Malgré cela, la Charte, toute vicieuse qu'elle était, donnait au roi un immense pouvoir et des moyens de gouvernement si étendus, qu'avec le moindre talent il était facile de fonder son autorité d'une manière durable; mais les divers ministères se sont plu, par amour d'une fausse popularité, à l'amoindrir. Ils sont arrivés ainsi jusqu'au moment où le dernier de tous a fait crouler le trône par une ineptie sans exemple. Chose étrange à dire, mais d'une exacte vérité, c'est le ministère le plus royaliste, celui de M. de Villèle, c'est celui-là même qui a le plus dépouillé le roi de ses prérogatives, tant le besoin de popularité était la maladie universelle alors!

Le roi fit son entrée le 3 mai. Un temps magnifique, la présence d'une population immense et la plus vive allégresse donnèrent à cette solennité le plus grand éclat. Il y avait dans les esprits une joie impossible à exprimer, la même que le 12 avril, mais avec plus de calme. Ce n'était plus l'agitation que donne l'espérance, c'était la satisfaction que donne la possession.

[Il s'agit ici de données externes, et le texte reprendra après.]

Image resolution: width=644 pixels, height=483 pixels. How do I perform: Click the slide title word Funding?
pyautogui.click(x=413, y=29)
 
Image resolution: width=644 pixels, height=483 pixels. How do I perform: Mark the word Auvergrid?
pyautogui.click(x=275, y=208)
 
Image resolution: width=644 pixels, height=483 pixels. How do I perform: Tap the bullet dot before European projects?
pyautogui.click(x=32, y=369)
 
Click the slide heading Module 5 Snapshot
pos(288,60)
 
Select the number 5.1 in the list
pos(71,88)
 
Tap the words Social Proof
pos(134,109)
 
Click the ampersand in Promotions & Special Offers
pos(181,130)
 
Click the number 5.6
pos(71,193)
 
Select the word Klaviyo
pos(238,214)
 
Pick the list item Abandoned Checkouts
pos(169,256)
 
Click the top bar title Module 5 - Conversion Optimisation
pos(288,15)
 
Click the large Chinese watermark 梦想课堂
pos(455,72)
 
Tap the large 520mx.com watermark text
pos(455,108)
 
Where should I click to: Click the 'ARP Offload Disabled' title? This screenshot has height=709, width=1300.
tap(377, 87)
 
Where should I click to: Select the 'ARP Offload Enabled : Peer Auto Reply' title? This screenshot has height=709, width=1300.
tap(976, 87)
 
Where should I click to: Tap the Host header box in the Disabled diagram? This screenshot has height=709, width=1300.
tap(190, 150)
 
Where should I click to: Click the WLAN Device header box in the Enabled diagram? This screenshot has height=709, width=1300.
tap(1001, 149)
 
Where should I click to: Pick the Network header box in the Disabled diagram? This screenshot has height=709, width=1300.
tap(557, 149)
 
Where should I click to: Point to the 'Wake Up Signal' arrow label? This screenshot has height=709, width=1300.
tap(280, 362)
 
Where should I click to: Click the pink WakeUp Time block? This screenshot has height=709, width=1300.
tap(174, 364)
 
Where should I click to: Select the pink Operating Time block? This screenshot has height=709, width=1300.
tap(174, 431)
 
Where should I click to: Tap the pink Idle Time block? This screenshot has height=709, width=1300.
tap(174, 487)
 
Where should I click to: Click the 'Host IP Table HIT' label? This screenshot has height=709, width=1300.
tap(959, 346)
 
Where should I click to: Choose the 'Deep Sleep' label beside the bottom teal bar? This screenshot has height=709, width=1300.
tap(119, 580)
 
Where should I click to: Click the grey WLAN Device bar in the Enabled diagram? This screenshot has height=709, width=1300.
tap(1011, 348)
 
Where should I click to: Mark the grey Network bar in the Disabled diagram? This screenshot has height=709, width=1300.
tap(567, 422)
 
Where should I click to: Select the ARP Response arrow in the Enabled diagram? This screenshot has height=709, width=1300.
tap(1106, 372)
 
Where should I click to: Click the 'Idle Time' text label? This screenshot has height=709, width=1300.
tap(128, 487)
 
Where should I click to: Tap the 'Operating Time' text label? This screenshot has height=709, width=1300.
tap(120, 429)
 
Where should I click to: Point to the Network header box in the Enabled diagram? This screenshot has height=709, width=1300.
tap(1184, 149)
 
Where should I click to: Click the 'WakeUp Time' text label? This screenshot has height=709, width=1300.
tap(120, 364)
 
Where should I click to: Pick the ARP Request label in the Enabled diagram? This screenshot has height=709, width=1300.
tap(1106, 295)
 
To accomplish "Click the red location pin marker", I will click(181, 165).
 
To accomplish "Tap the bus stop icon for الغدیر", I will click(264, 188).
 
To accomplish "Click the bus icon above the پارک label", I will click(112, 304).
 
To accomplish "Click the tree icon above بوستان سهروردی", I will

Le roi se rendit d'abord à Notre-Dame, où un Te Deum fut chanté. Il alla ensuite s'établir au palais des Tuileries.

Une circonstance inaperçue montra, dès les premiers jours, la maladresse et l'ignorance des choses et des hommes dont les Bourbons, dans leurs différents actes, devaient sans cesse offrir la preuve. Une partie de la vieille garde était casernée à Paris; d'elle-même elle alla se placer aux postes qu'elle était dans l'usage d'occuper au château; mais on la fit évacuer pour l'y faire remplacer par un détachement de la garde nationale à cheval, composé de jeunes gentilshommes qui venaient offrir leurs services et demander des emplois.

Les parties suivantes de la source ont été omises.